EXTRAIT FOURNI:
★ ★ ★ ★ ★

Claude Luezior, Émeutes, vol au-dessus d’un nid de pavés
Esprit humaniste par excellence, Claude Luezior (poète, romancier, essayiste, critique littéraire, amateur d’art) ne cesse d’explorer le quotidien pour dévoiler ses multiples visages avec la même ironie et l’humour si particuliers que l'on trouve dans son œuvre.
Son nouveau livre, Émeutes, tire son inspiration d’une image familière de la rue, l’agora contemporaine en France et ailleurs: les manifestations, forme de contestation, des mécontentements, révolte de la populace contre le pouvoir, avec ses dérapages et un mécanisme social trop contraignant.
Le sous-titre, vol au-dessus d’un nid de pavés, renvoie le lecteur au roman de Ken Kesey Vol au-dessus d’un nid de coucou. Ainsi, le poète annonce-t-il son intention de parodier les « émeutes » qui perturbent la routine par des bagarres, violences et agressions, la riposte du pouvoir étant parfois tout aussi violente et sans solution.
Dès le début du recueil l’auteur nous éclaire sur son intention :
Quand, désespoir au poing, le peuple monte au barricades. Quand sont rongées les entrailles de Prométhée.
Cet opuscule commence comme un manuel du parfait émeutier. Non pas petit livre rouge du dissident mais évocation débridée, noire de flics, contestant parfois les contestataires, quitte à voir un peu jaune (Liminaire).
Claude Luezior, Émeutes, vol au-dessus d’un nid de pavés, Cactus Inébranlable éditions, 2022, 78 p., 10 euros.
Dans son "manifeste" davantage sociologique que politique, Luezior tient à exprimer sa pensée pacifiste, sa méfiance face aux émeutes, dans lesquelles il voit une possible forme de libération collective de ses tensions: « Je déteste l’émeute. Peut-être est-elle libératrice ? ».
Avec son esprit railleur, l’auteur fait paraître les décors et les protagonistes tel un spectacle bruyant avec ses manifestants et ses flics, sorte de happening qui se déroule sur le pavé des métropoles.
Claude Luezior s’interroge sans cesse sur le sens de l’émeute : cri de désespoir, tumulte populaire, consommation de la fureur collective contre les bourgeois, grisaille de la foule, esprit de fronde, révolutionnaire ou guerrier, « pandémie récurrente de quelque projet atavique ». C’est comme une pièce de théâtre où l’on reconnaît l’anarchie et ses personnages, le « carnaval de l’insurrection qui est comme « une peinture baroque sur fond de macadam ».

★ ★ ★ ★ ★

Éléments stockés
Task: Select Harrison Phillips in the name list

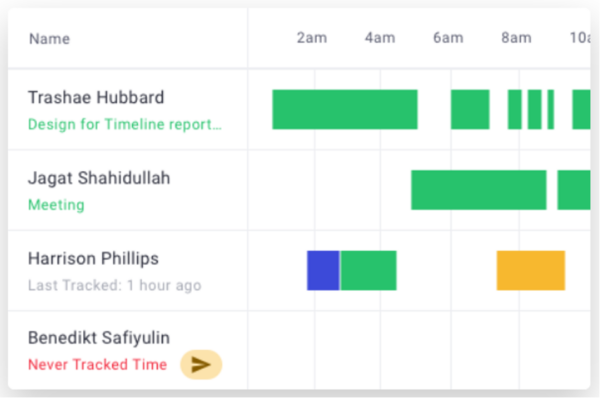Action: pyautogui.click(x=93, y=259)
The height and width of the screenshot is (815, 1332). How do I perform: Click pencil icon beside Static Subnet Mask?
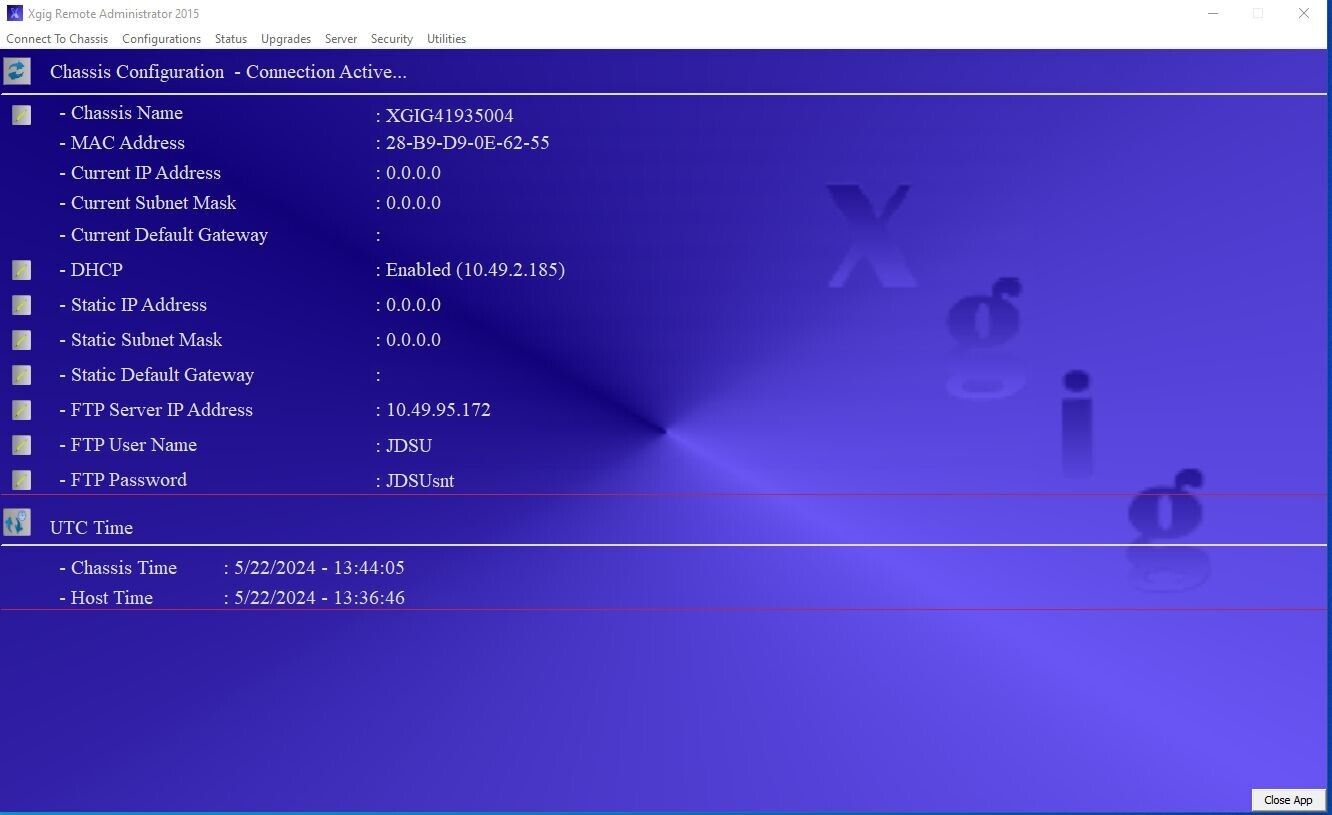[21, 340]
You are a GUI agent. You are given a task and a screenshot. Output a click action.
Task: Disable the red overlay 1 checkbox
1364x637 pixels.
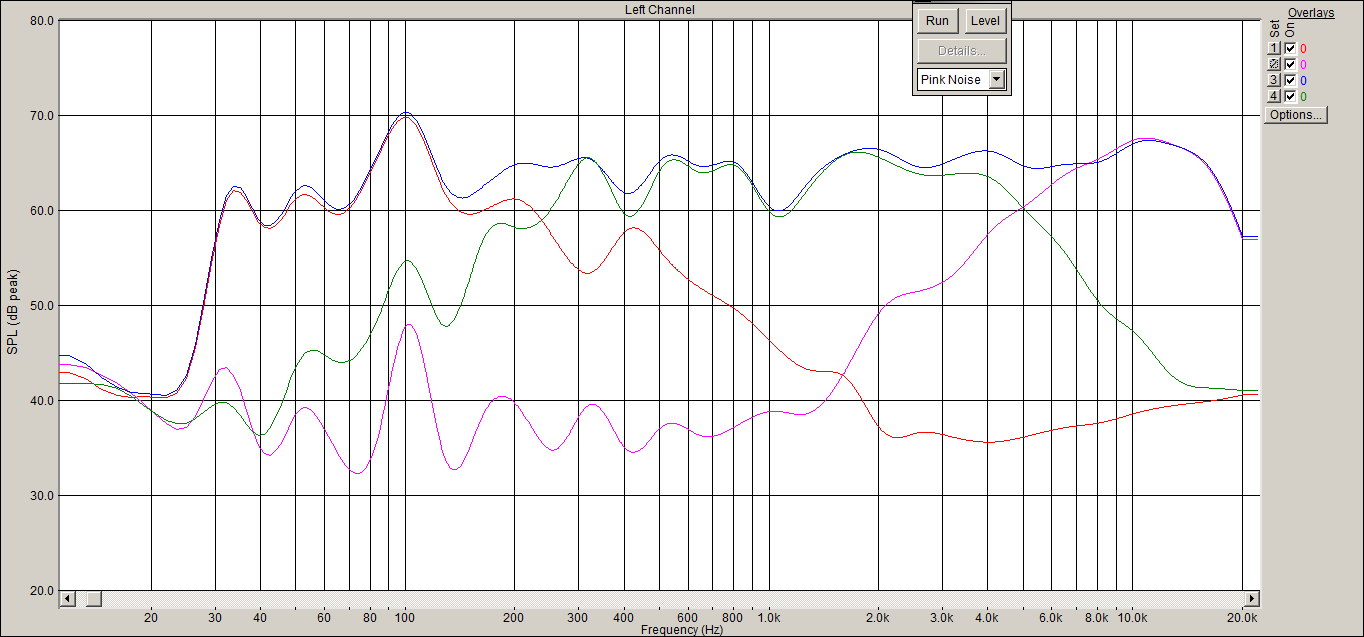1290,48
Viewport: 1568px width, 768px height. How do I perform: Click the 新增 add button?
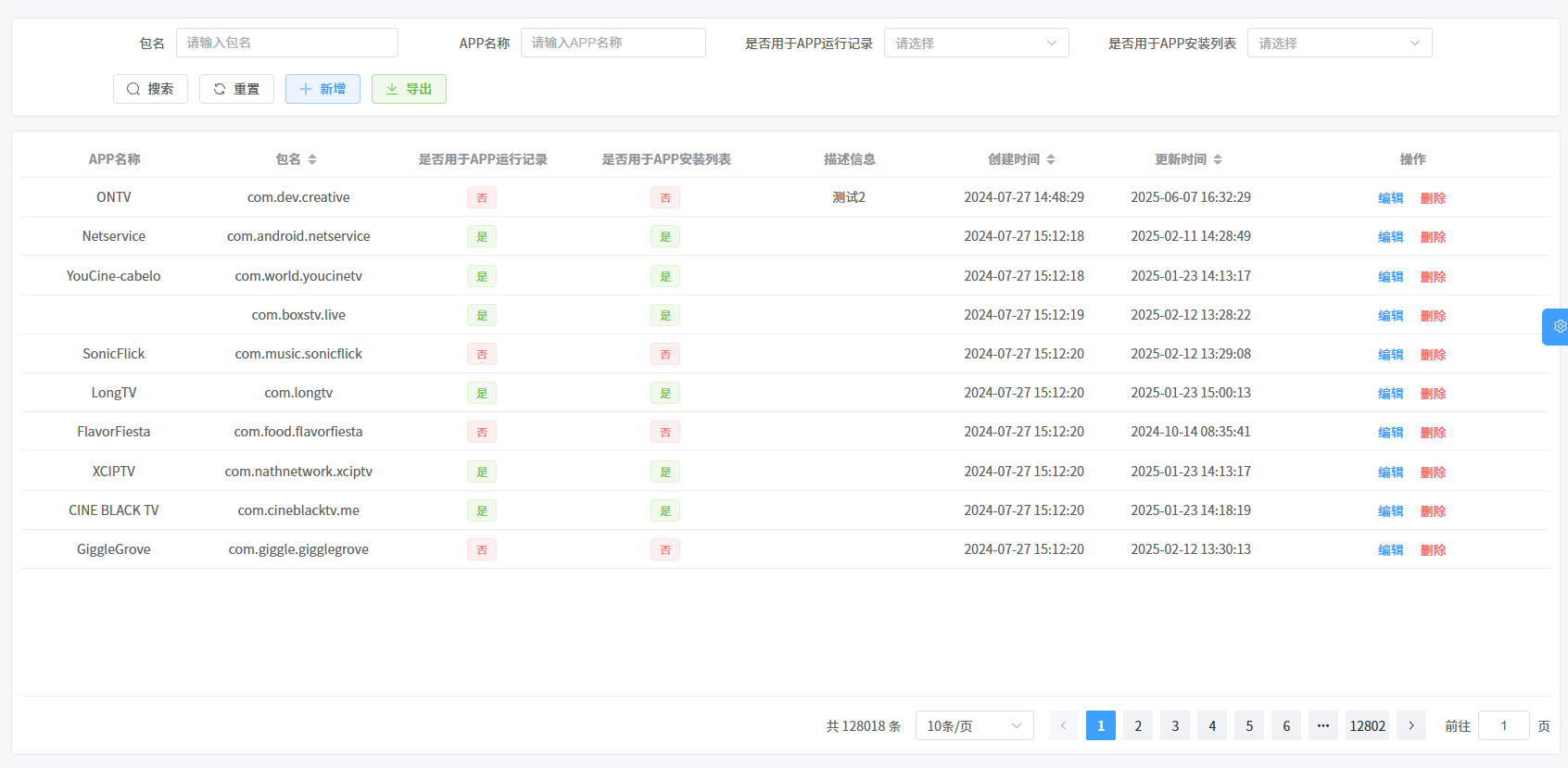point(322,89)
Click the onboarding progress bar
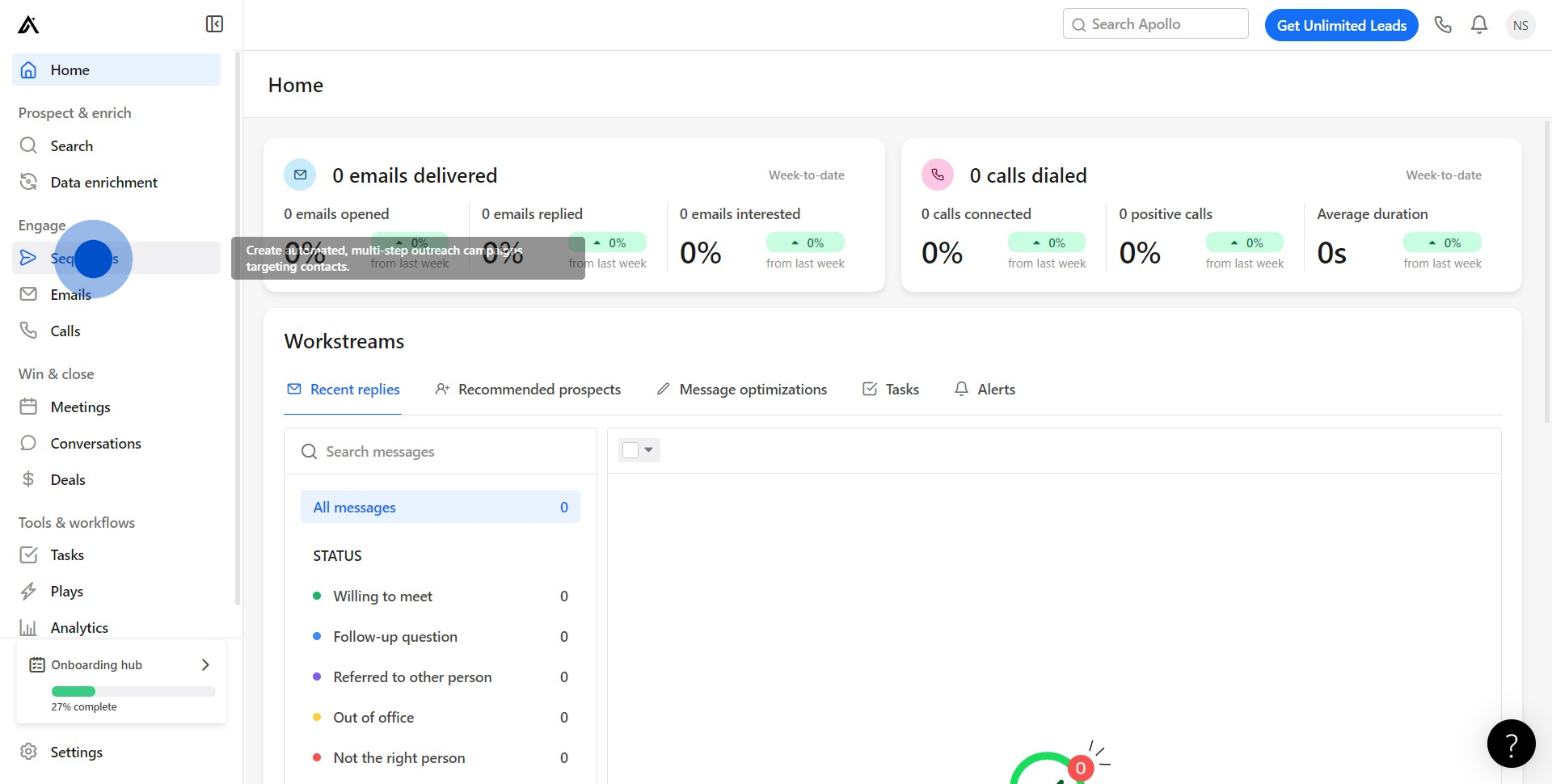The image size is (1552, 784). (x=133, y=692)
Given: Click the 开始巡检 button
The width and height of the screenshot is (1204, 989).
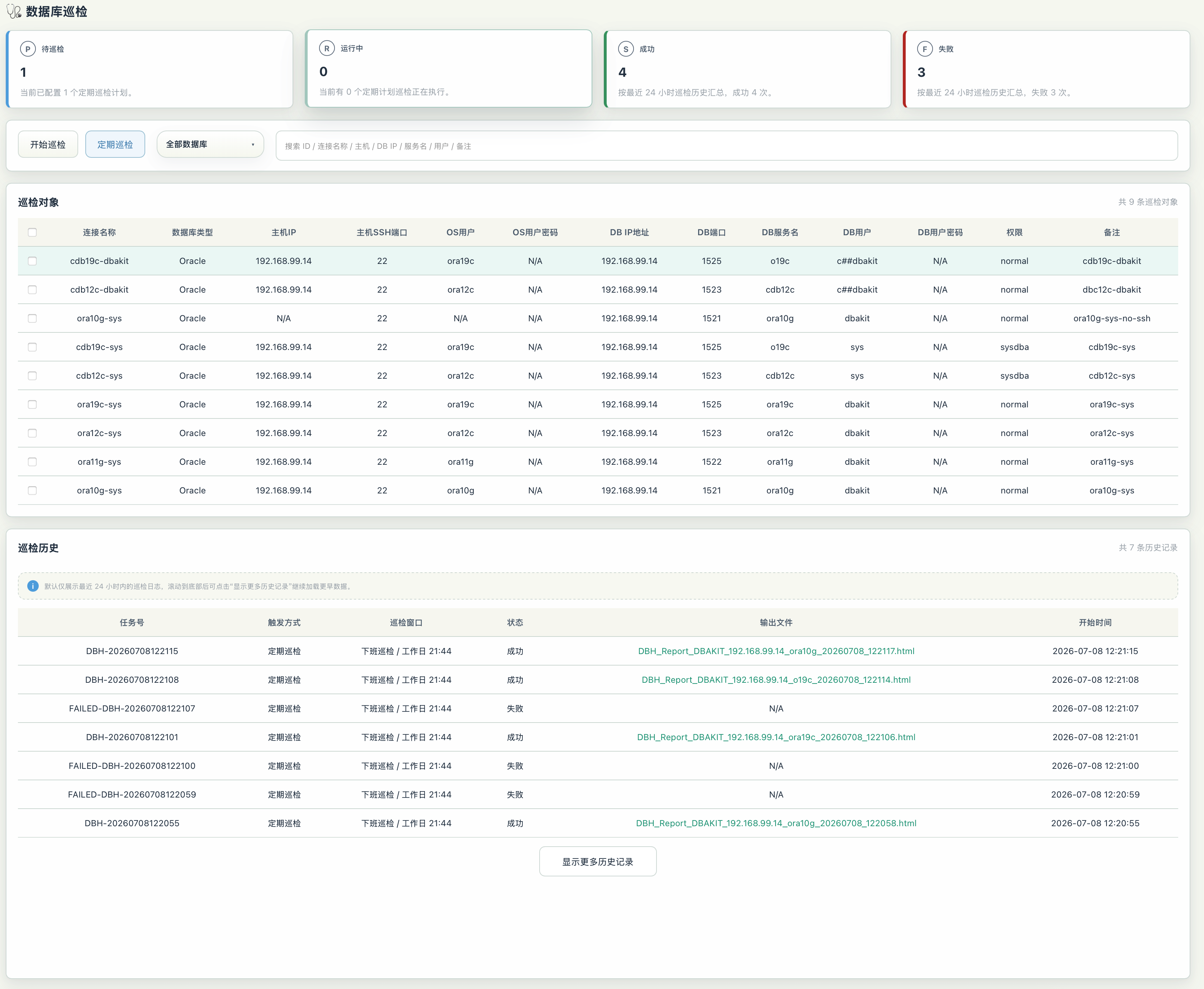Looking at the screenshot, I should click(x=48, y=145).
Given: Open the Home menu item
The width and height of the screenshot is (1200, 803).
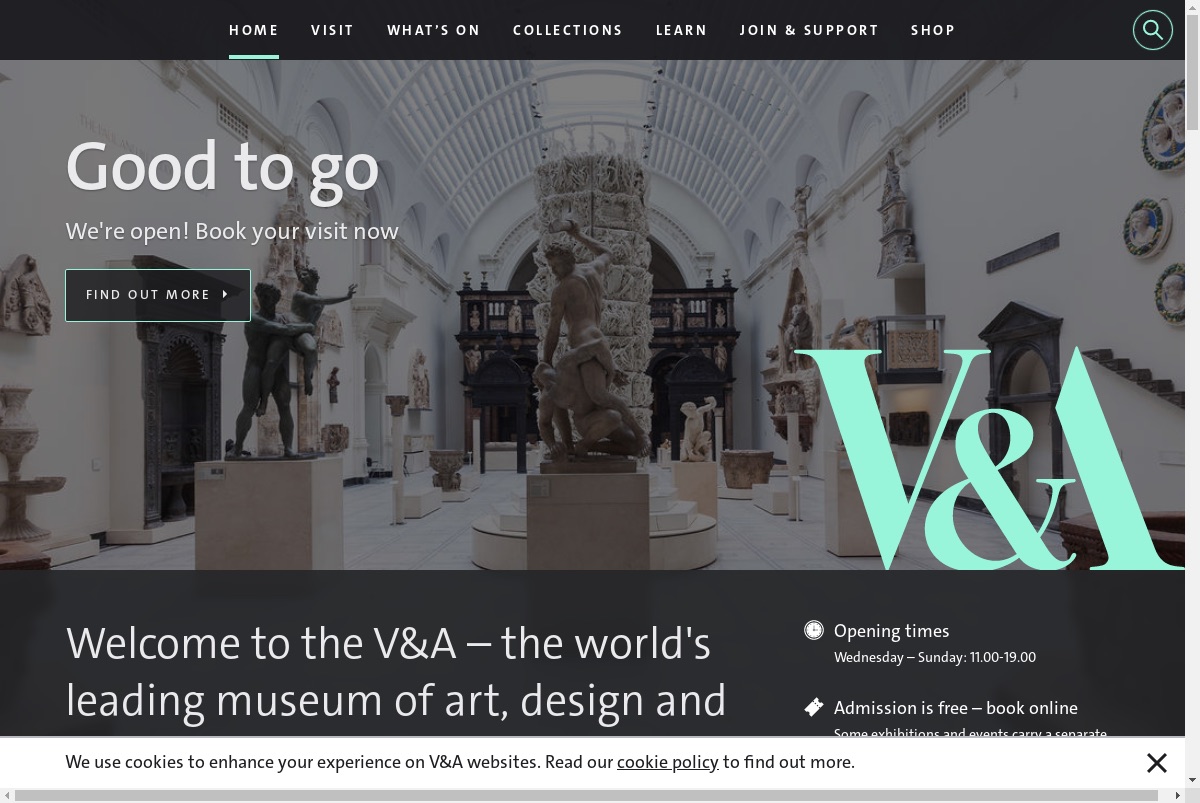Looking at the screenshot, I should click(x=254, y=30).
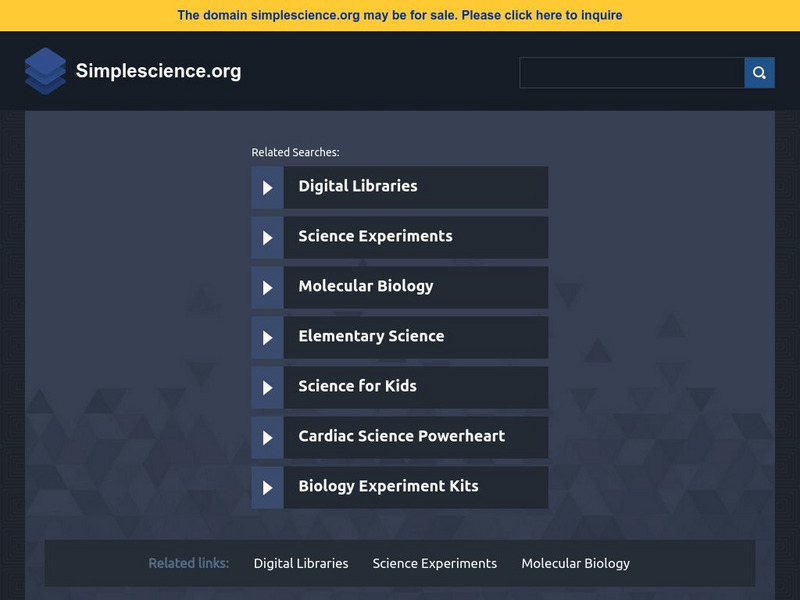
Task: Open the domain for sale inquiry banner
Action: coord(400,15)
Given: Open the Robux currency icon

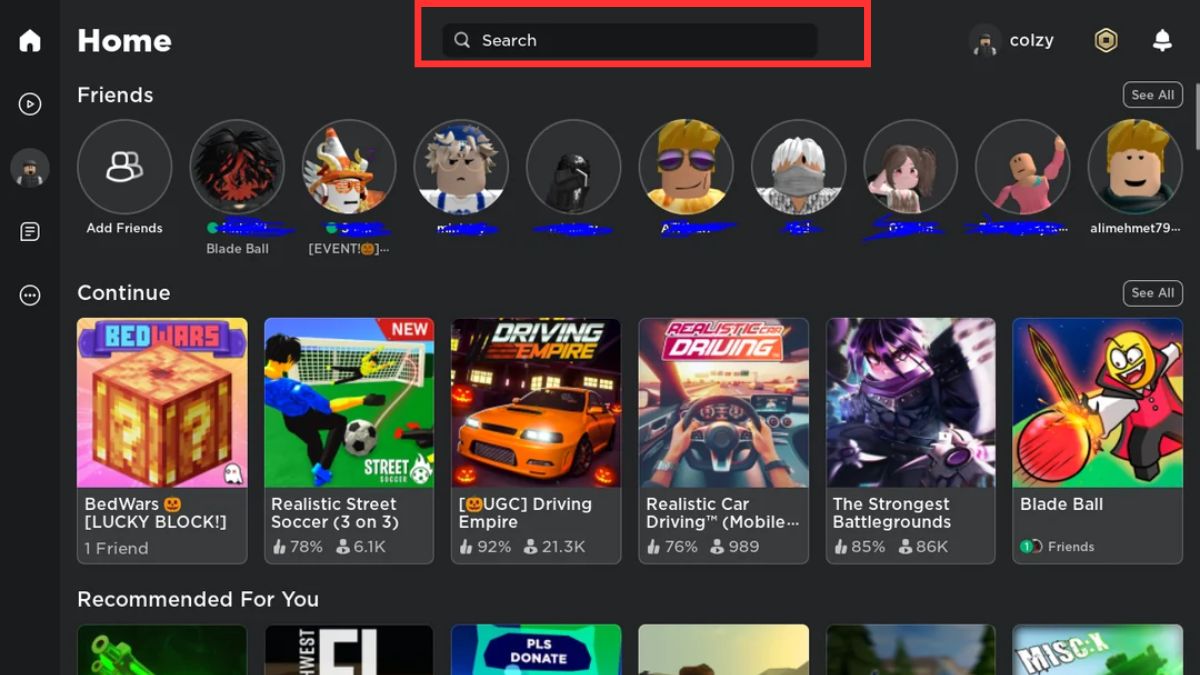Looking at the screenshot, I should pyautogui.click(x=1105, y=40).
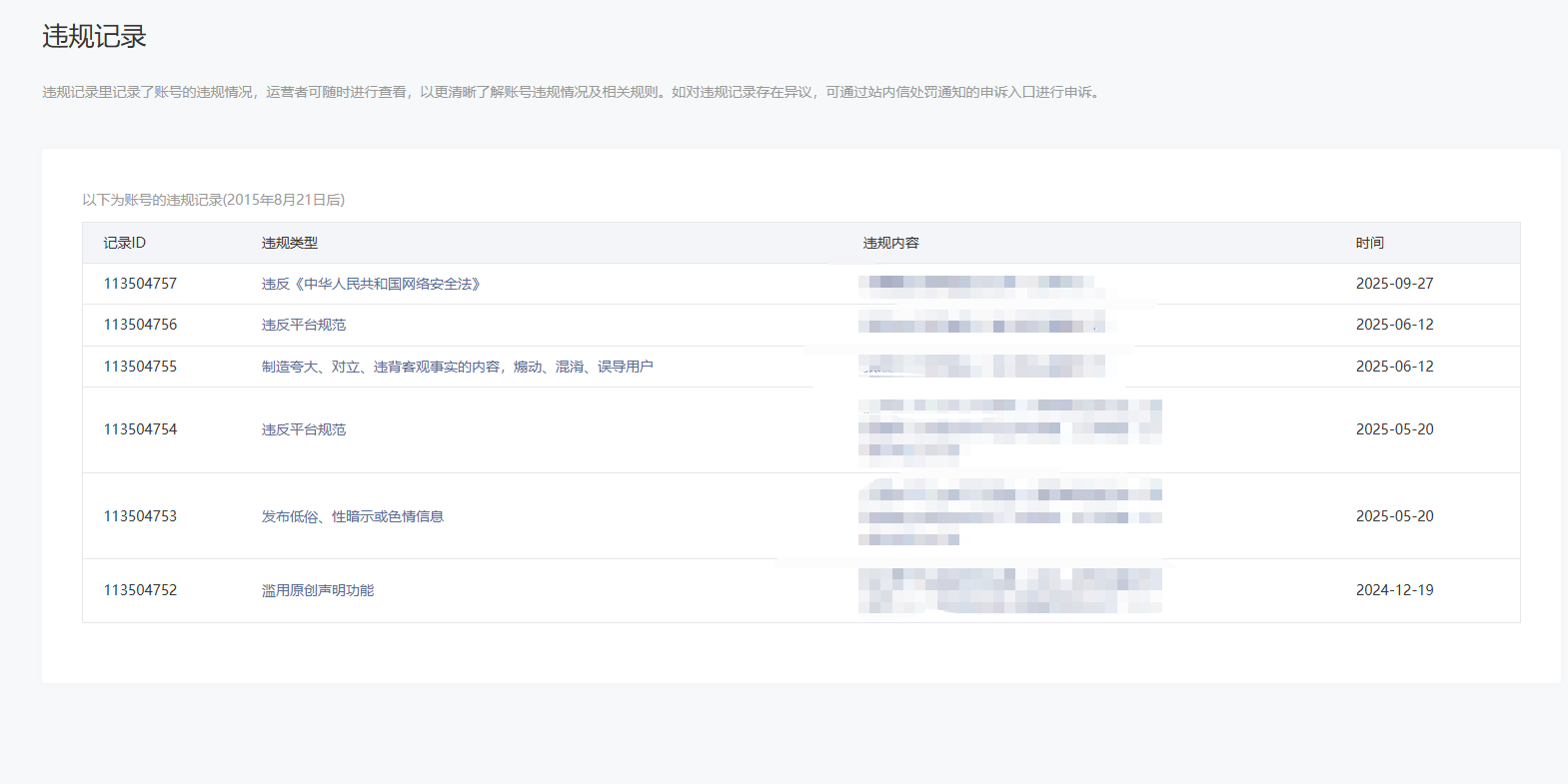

★ ★ ★ ★ ★

TÂCHE À FAIRE A:
Dans la présentation du livre Émeutes, à quel roman renvoie le sous-titre du recueil ?
TÂCHE À FAIRE B:
Poursuivez la présentation du livre Émeutes à partir de la dernière phrase donnée.

RÉSULTAT A:
Au roman de Ken Kesey, Vol au-dessus d’un nid de coucou.

RÉSULTAT B:
L’auteur se fait le peintre du spectacle bigarré de la manifestation, les images visuelles et sonores sont prégnantes, le langage persifleur, le verbe saillant pour rendre le dynamisme en quelque sorte cinématographique de l’image, que ce soit le personnage collectif au premier plan ou quelques petites scènes du quotidien.
Voilà un pêle-mêle humain , « une meute hurlante », déchaînée, sans gloire, avec un esprit de vengeance destructeur, oubliant parfois sa propre cause : « Chacun est contre, mais ne sait vraiment « contre » quoi » L’auteur y voit la caricature des révoltes populaires pour la liberté que l’Histoire a connues. Ici, il leur manque parfois un idéal construit, de vrais héros, car elles sont détournées de leur but par des fanfarons et des rebelles de toute sorte.
L’émeute est là, sur les pavés, y perdure ; elle est dans les entrailles de chaque génération et ne disparaîtra pas à l’avenir, sans cesse réinventée par les nouvelles technologies, l’intelligence artificielle et de nouveaux acteurs sociaux.
La peinture de ce réel inquiétant et chaotique, pimentée de renvois précis aux événements récents (assaut du Parlement américain, protestations des gilets jaunes, des anti-vaccins etc.) n’est pas dépourvue de poésie, le rêve de beauté du poète surpassant la noirceur du social.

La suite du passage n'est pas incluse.